客観的な視点を持つには、どうすればいいか。早稲田大学名誉教授の内田和成さんは「『主観と主観の重なり合ったところに“客観”が生まれる』というふうに発想を切り替え、相手側の立場を理解し仮説を立てて考える姿勢が必要になる」という――。
※本稿は、内田和成『客観より主観 “仕事に差がつく”シンプルな思考法』(三笠書房)の一部を再編集したものです。
客観性の危うさを諭す「ネパールの木彫り人形」の話
本稿では、「相手の主観を突き止める」方法について説明していこう。
ここでポイントとなるのは、あなたが「正しい」と思っている常識や価値観は、別の人にとっては「正しいとは限らない」ということだ。

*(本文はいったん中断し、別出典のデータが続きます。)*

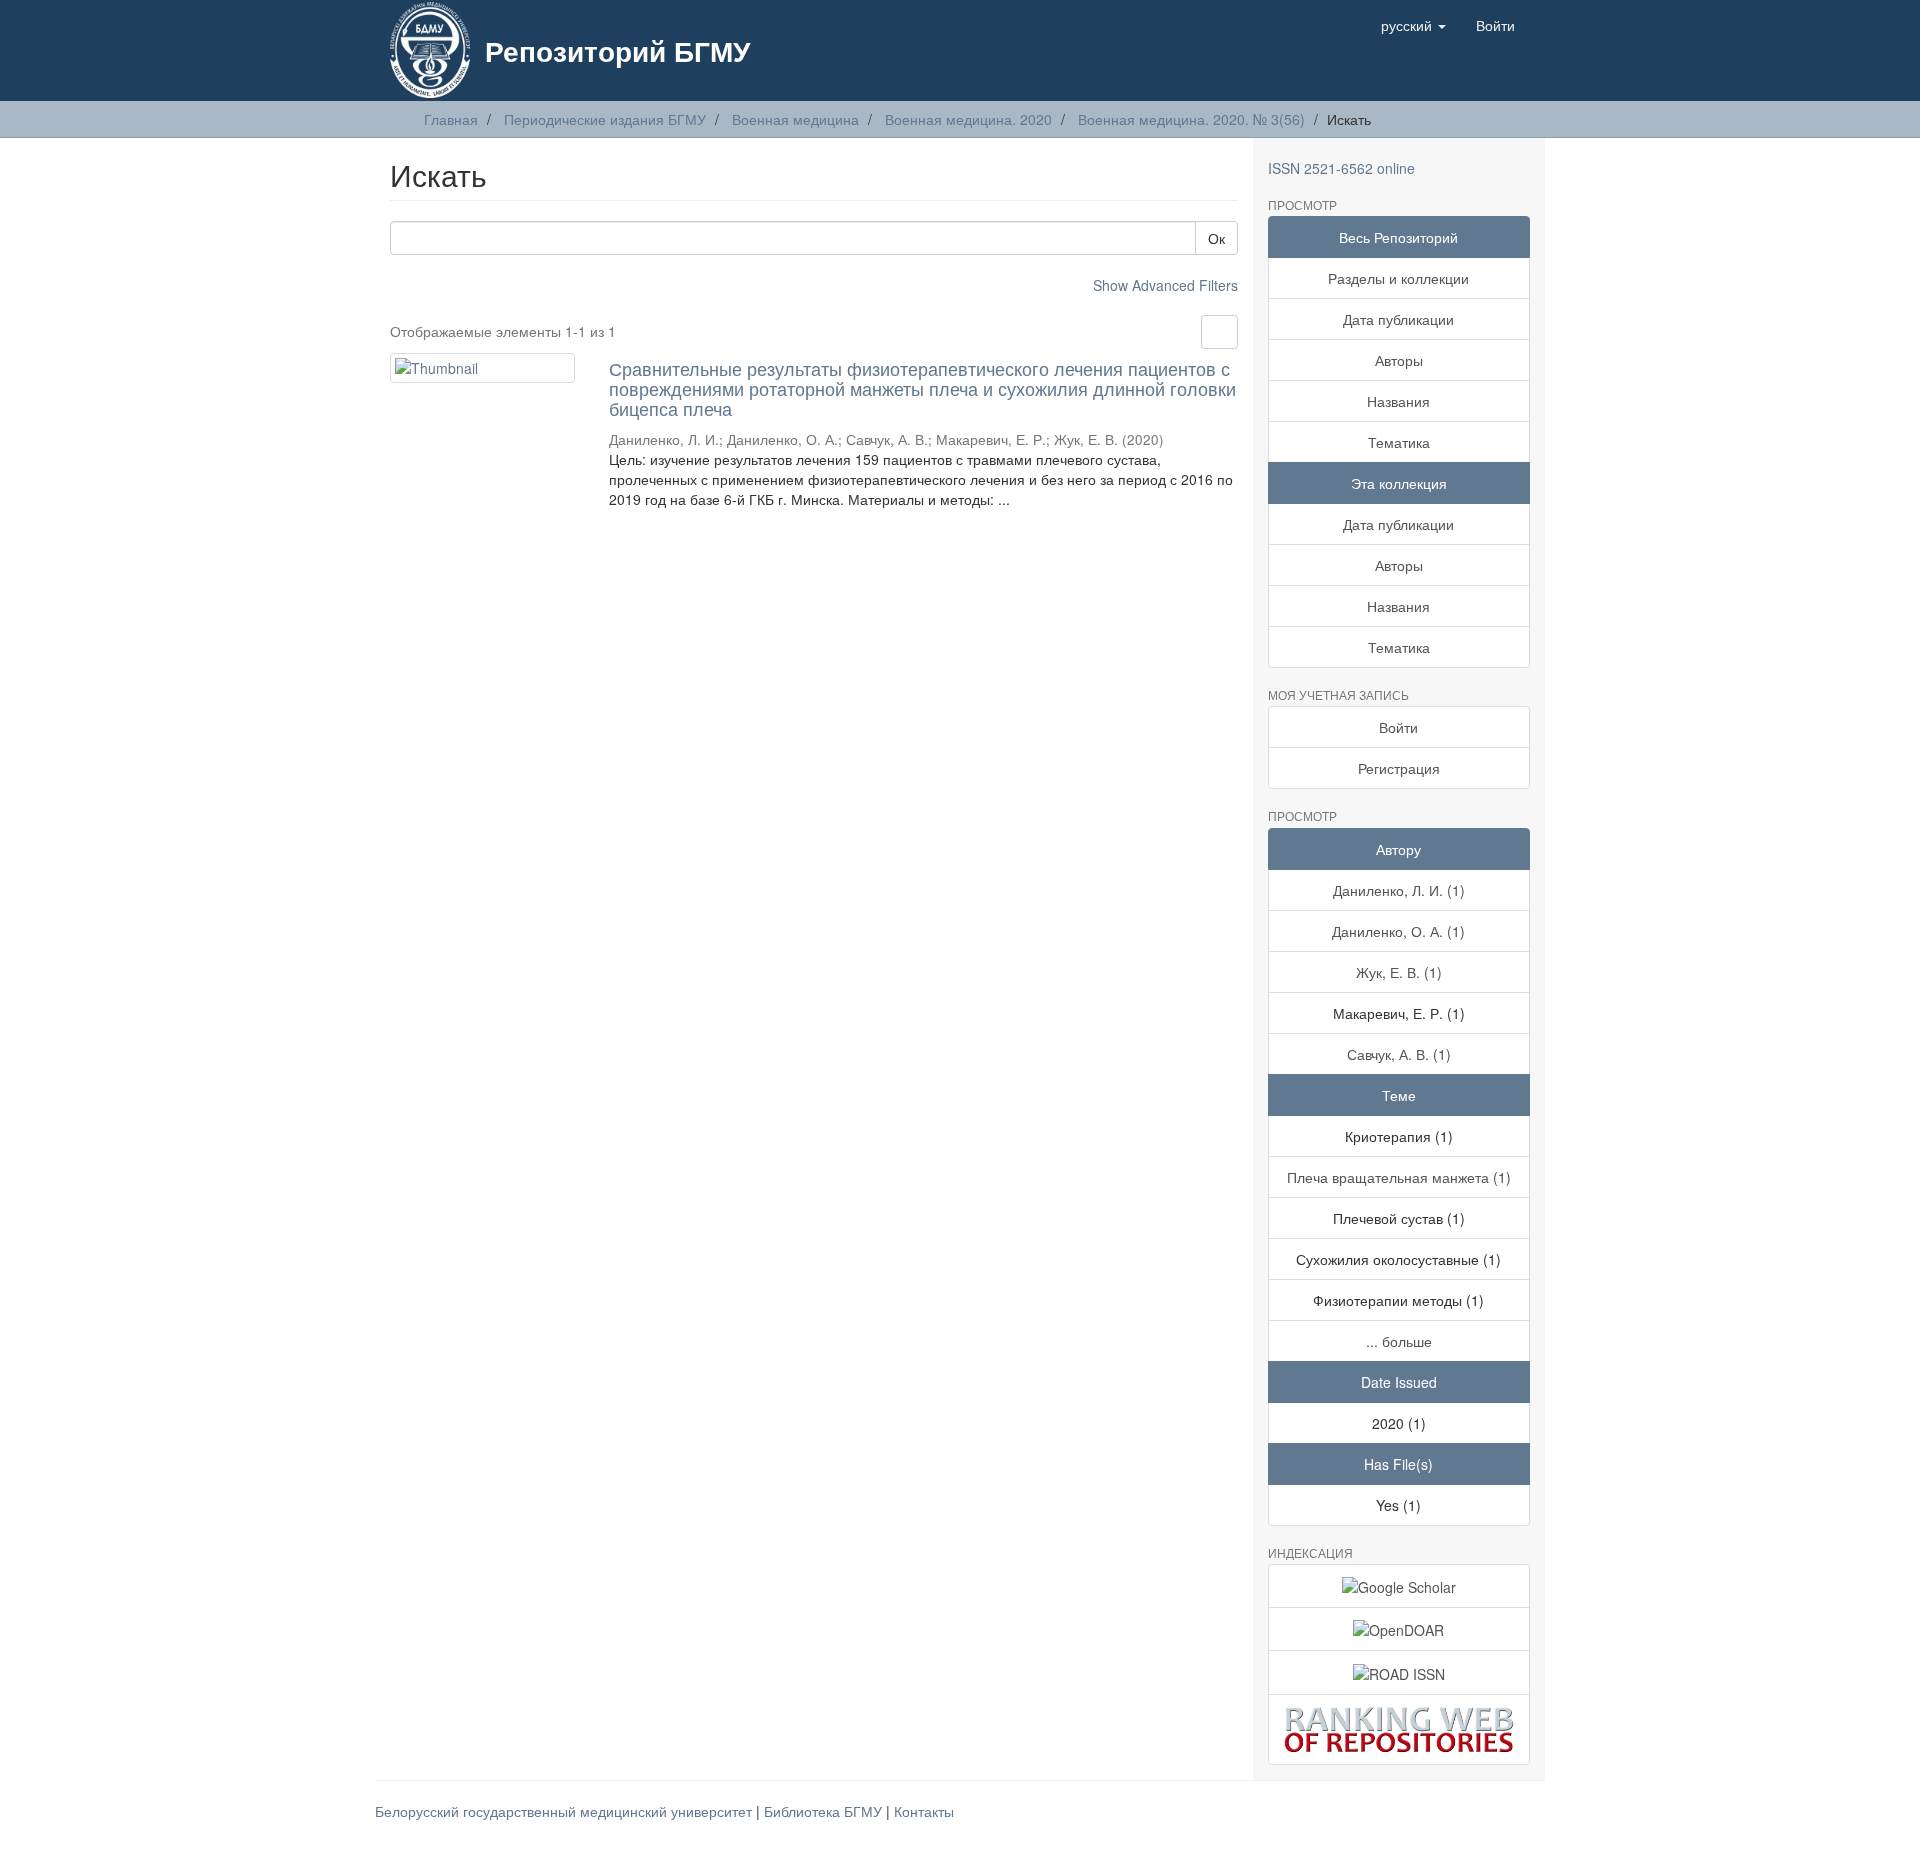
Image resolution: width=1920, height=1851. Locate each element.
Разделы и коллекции (1398, 278)
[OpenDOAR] (1399, 1629)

その「正しさ」とは、あくまであなたにとっての正しさであり、万人に当てはまるものではない。
ここをはき違えてしまうと、自分の価値観や考えを相手に押しつけてしまい、結果的に「相手の主観」を正しく見つめることができなくなってしまう。
そんな教訓を含んだ例として、私がその昔、人から教わった大好きな小話がある。アメリカ人の旅行客がネパール人の職人と、人形の売買をめぐって交渉をする話だ。
ヒマラヤ山脈の山道に、木彫りの人形を売っている1人のネパール人の職人がいた。
通りがかったアメリカ人の旅行者が見ると、10個の人形があるようだ。旅の土産にちょうどいいと思い、彼は職人に交渉を持ちかけた。

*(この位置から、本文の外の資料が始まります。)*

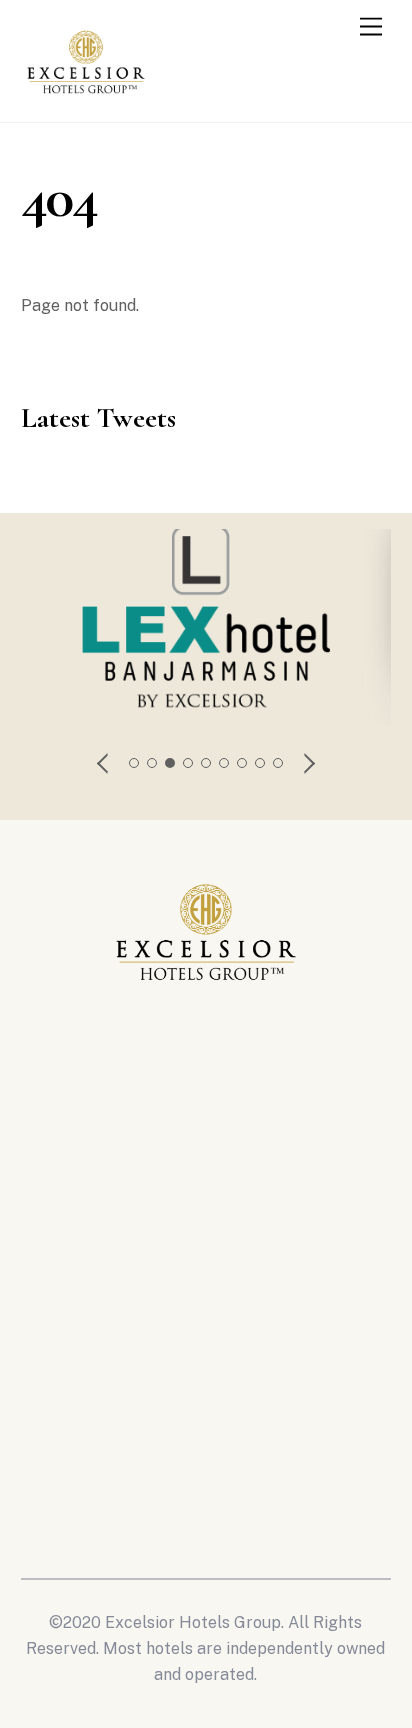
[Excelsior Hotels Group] (86, 98)
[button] (104, 763)
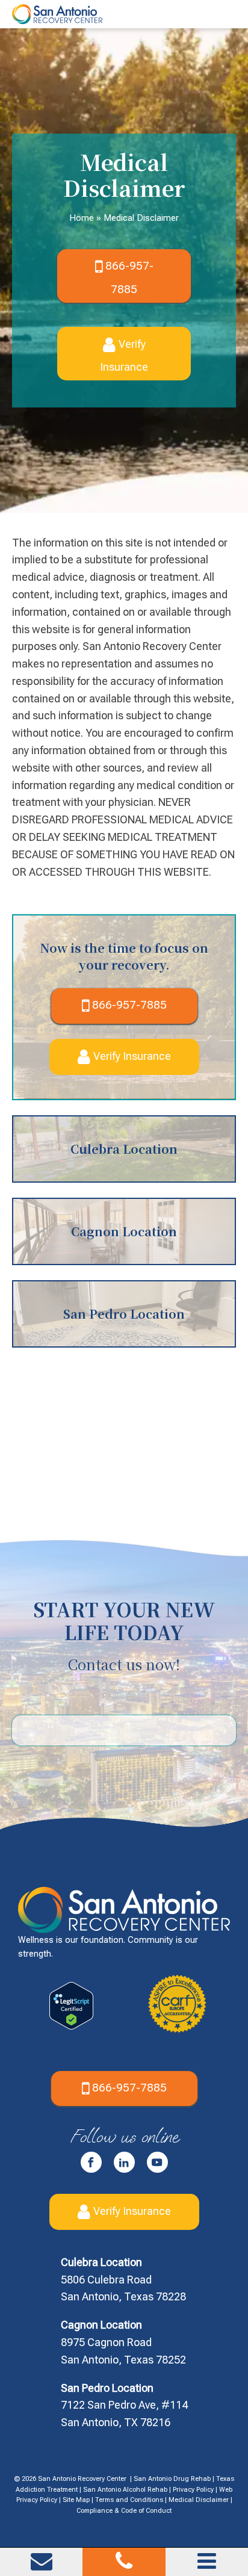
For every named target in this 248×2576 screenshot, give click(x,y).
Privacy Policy (193, 2490)
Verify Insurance (124, 355)
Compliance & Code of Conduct (124, 2511)
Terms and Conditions (129, 2500)
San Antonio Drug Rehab (172, 2479)
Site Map (76, 2500)
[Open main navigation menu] (206, 2561)
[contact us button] (41, 2566)
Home (82, 217)
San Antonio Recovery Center (82, 2479)
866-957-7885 (129, 277)
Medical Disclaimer (199, 2500)
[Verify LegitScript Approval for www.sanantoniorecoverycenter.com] (71, 2025)
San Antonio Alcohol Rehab (125, 2490)
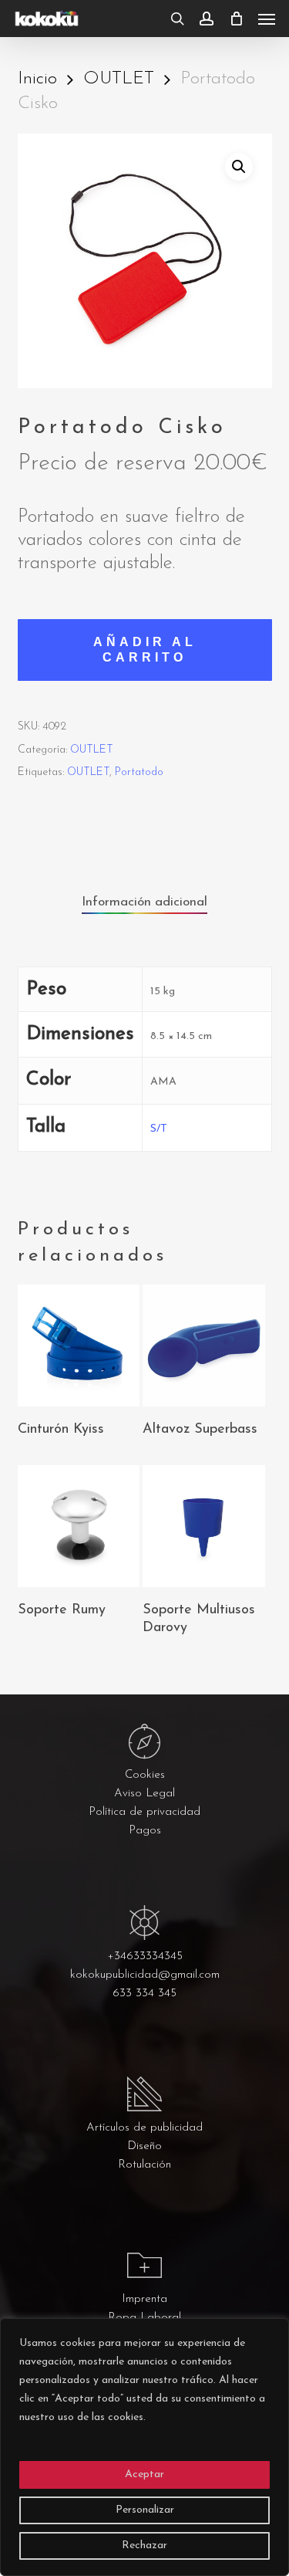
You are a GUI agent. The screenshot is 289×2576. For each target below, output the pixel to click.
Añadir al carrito (145, 649)
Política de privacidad (144, 1812)
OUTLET (118, 79)
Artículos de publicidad (144, 2128)
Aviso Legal (144, 1793)
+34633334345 (145, 1956)
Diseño (144, 2146)
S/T (158, 1129)
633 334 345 (144, 1993)
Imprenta (144, 2299)
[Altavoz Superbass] (203, 1345)
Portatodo (139, 772)
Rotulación (144, 2165)
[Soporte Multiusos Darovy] (203, 1526)
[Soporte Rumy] (78, 1526)
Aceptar (144, 2474)
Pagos (145, 1830)
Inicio (37, 79)
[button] (266, 18)
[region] (144, 2447)
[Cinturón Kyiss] (78, 1345)
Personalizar (145, 2510)
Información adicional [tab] (144, 902)
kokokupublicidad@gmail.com (145, 1975)
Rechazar (144, 2545)
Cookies (145, 1775)
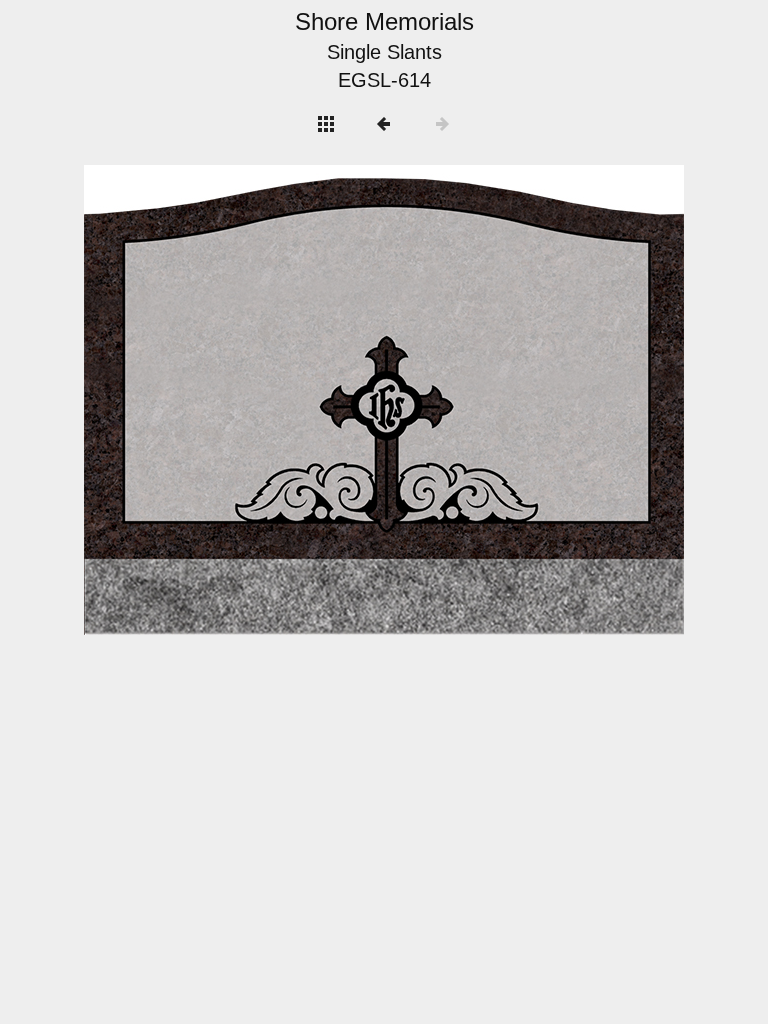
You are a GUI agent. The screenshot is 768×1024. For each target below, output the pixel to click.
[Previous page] (204, 400)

「どうだろう? その人形全部と、あと2個、合計で1ダース買うから、安くしてくれないか?」
すると職人は、こんな返事をした。
「とんでもない。この10個ならば安くしてもいいけど、あと2個追加するなら、値段は逆に高くなるね」
お客がせっかく追加で商品を買おうとしているのに、職人はどうして値上げをするなどと言うのだろう?
理由は単純で、人形は手元に10個しかないので、12個を売ろうと思ったら、職人は家に帰って、人形をさらに2個つくらないといけない。余計な労力がかかるから、値段は高くなるというわけだ。